Türkiye kapitalizminin özelliğinden dolayı.
Bu yapı uluslararası kapitalist işbölümüne ucuz iş gücü ile bağlanmıştır.
Türkiye kapitalizmi emperyalizme bağımlıdır.
Üretim, ithalata(dış alıma), sermaye dövize, ekonomi yabancı sermayeye bağımlıdır.
Teknolojide, ara malı ve hammaddede, enerjide, yakıtta, ileri teknolojik bilgide, yaratıcı buluşlarda dışa bağımlılığımız yüksektir.
Ekonomi ile politika arasında içsel zorunlu bazı ilişkiler vardır.
Karşılıklı etkileşim de olmakla beraber, ekonomi ve üretim biçimi biçimlendiricidir.
Kapitalizm bizde dövizsiz yapamaz, yabancı sermaye girmeyince sanayide duraklamalar olur.

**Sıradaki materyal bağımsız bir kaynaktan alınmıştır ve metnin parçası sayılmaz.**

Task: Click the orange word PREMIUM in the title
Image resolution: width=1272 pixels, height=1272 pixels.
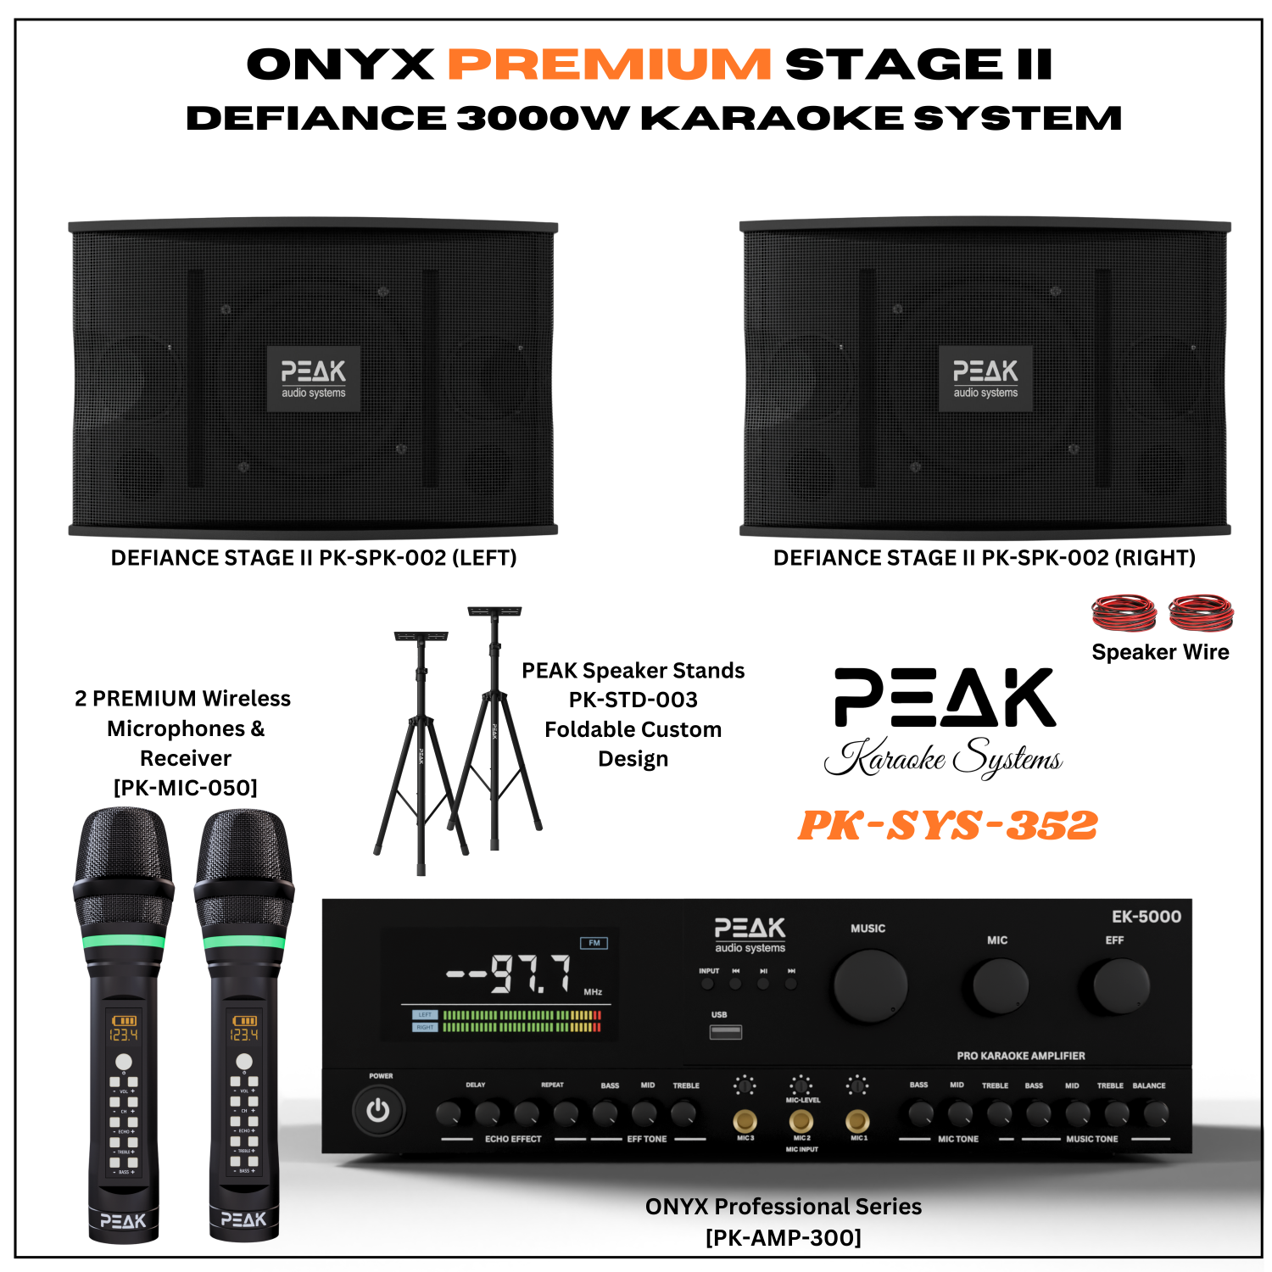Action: pyautogui.click(x=609, y=65)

Katar’dan petrol doları gelir, İngiltere’den sıcak para ve Rusya’ya da borçları erteleyin isteği…
Sermaye birikimi kapitalizmin esas yasasıdır.
Sermaye üretmek, artı değer sağlamak, bunu yeniden yatırmak, yani büyümek ve biriktirmek zorundadır.
Dünya işbölümüne Türkiye nasıl katılmakta?
Ucuz işgücü, düşük ve orta teknolojili ürün dışsatımı ve yüksek teknolojili ürün dışalımı ile.
Hem yabancı sermaye çekeceksin hem de ihracatta ucuz işçilik ile fiyat rekabetine katılabileceksin...
Türkiye kapitalizmi dışa bağımlıdır, yabancı sermayeye muhtaçtır, ihracatçı sektörler ve üretim düşük işgücü maliyetine dayalıdır.
Bunlar yapısal özelliklerdir, nesnel durumlardır.
Sermaye kesimi esas bu yüzden asgari ücretin yükseltilmesini istemez.
Ancak sadece bu değil, seçim dönemi olmaması, işçi sınıfının örgütsüzlüğü, sendikaların gücü gibi tarihsel ve toplumsal etkenleri de unutmamak gerekir.
Bir de çarpıtmalar vardır.
Her alanda çarpıtmalar çoğalmaktadır.
Efendim, sanki “yüksek enflasyonun nedeni çalışanlara yapılacak zamlarmış” gibi bir anlayış sergilerler.
Oysa enflasyon denilen olgu gelirin yeniden bölüşümüdür.
Enflasyon, kar güdüsü ile şekillenmiş bir üretimin ayrılmaz parçasıdır.
Bölüşüme ilişkin tüm göstergeler de bunu doğrular.
Emeğin milli gelirden aldığı pay sürekli azalırken, sermayenin payı daha da yükselmektedir.
Gelir eşitsizliğini ölçen katsayı(gini) Türkiye’de giderek bozulmaktadır.
Reel ücretler ile reel emek verimliliği arasındaki makas giderek sermaye lehine açılmaktadır.
Bu cümlelerde ifade edilen gerçekliklerin araştırma bulguları mevcuttur ve hepsi de resmi niteliktedir.
Sonuç olarak; emek piyasası örgütlendikçe, ülke genelinde verimlilik arttıkça ve artan üretkenlik daha adil bir paylaşıma konu olduğunda, ülkedeki genel eğitimin bilimsel derecesi arttıkça, devlet de daha toplumsal-kalkınmacı bir anlayışa geçtiğinde sorunlar azalacak ve asgari ücrete getirilen artışlar daha insancıl bir yaşamı olanaklı kılabilecektir.
Bunların tümü de emeğin, çalışan kesimlerin birlik ve dayanışması ile ekonomi politik mücadelesinin bütünlüğüne bağlı olacaktır.